Saved entries
□ □ □ □ □ □ □
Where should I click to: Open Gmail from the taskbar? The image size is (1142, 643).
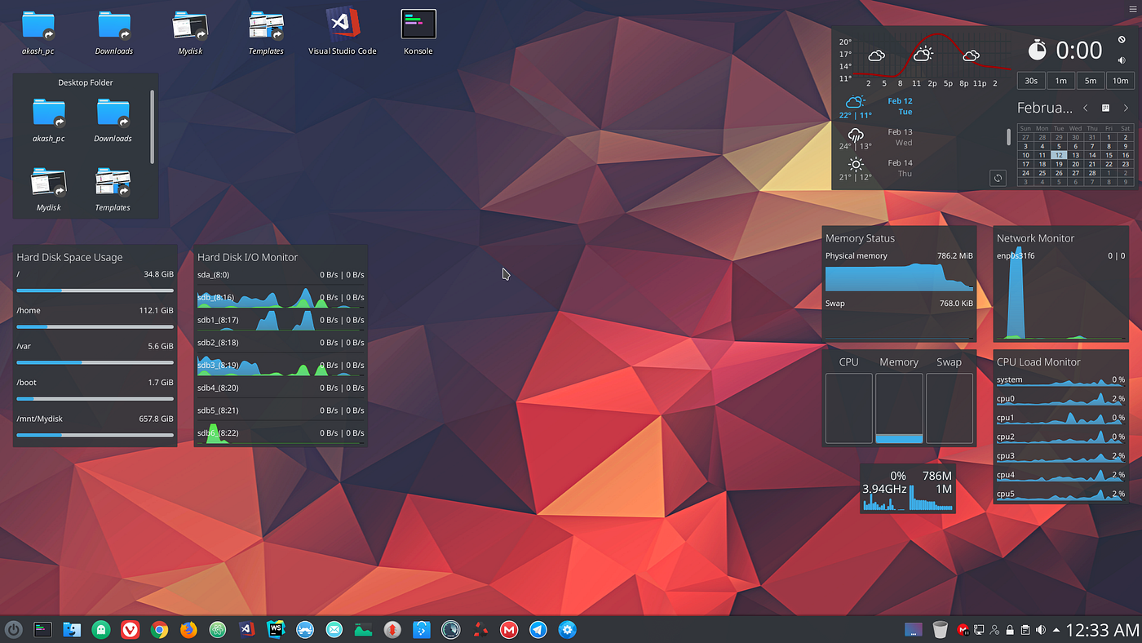click(508, 629)
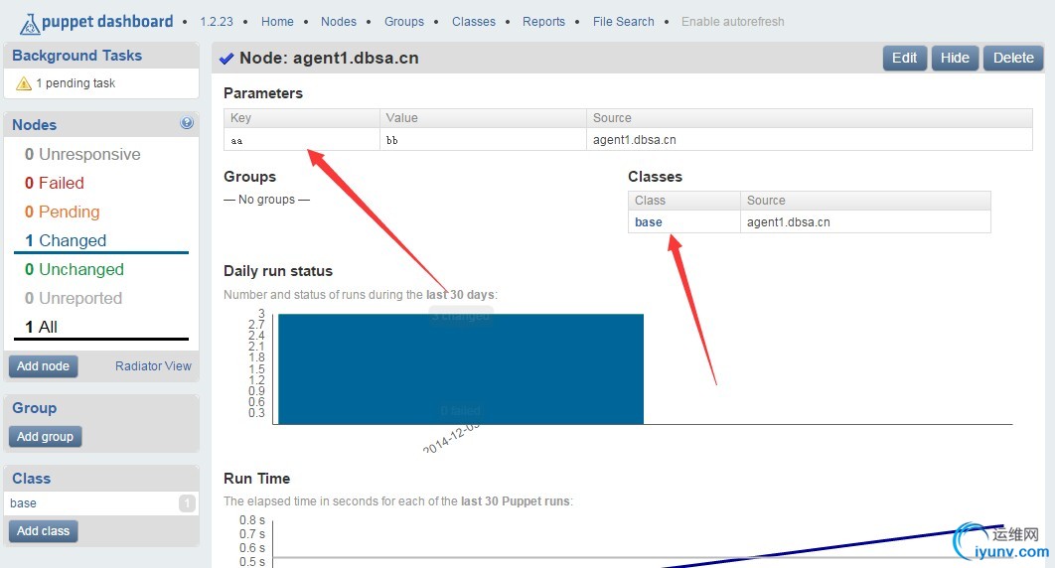Image resolution: width=1055 pixels, height=568 pixels.
Task: Click the Nodes panel help icon
Action: 187,123
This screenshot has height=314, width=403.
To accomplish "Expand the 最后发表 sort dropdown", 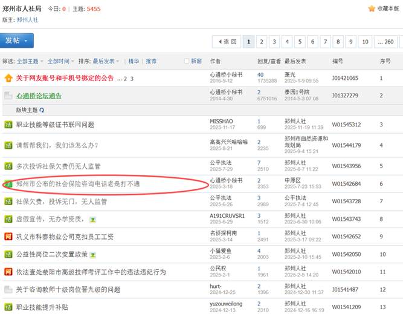I will (x=110, y=61).
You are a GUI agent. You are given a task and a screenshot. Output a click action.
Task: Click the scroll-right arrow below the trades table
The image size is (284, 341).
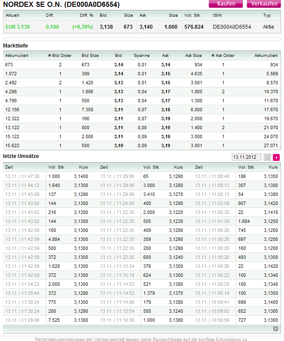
□ □ □ □ □ □ □
> [Task details]:
Return the lines from the one containing "You are a GUI" through the last line of the records, both included, exactly as written and with no pictures.

> [Output below]:
You are a GUI agent. You are given a task and a screenshot. Output a click action.
Task: Click the scroll-right arrow below the trades table
The image size is (284, 341).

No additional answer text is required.